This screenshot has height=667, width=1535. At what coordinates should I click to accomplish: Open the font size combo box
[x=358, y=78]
━━━━
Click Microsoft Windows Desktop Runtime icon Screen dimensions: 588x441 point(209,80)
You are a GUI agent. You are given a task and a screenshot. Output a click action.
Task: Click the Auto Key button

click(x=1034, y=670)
━━━━
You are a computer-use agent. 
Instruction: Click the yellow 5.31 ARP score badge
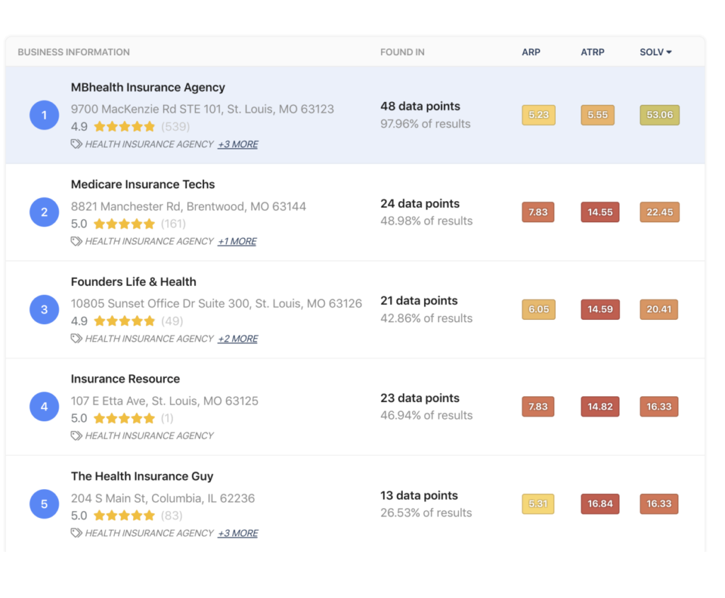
━━━━
EXERCISE: Duplicate the lines between the one containing "Click Microsoft Windows" and the one containing "click(x=1034, y=670)", inclusive.

OUTPUT BELOW:
Click Microsoft Windows Desktop Runtime icon Screen dimensions: 588x441 point(209,80)
You are a GUI agent. You are given a task and a screenshot. Output a click action.
Task: Click the Auto Key button

click(x=1034, y=670)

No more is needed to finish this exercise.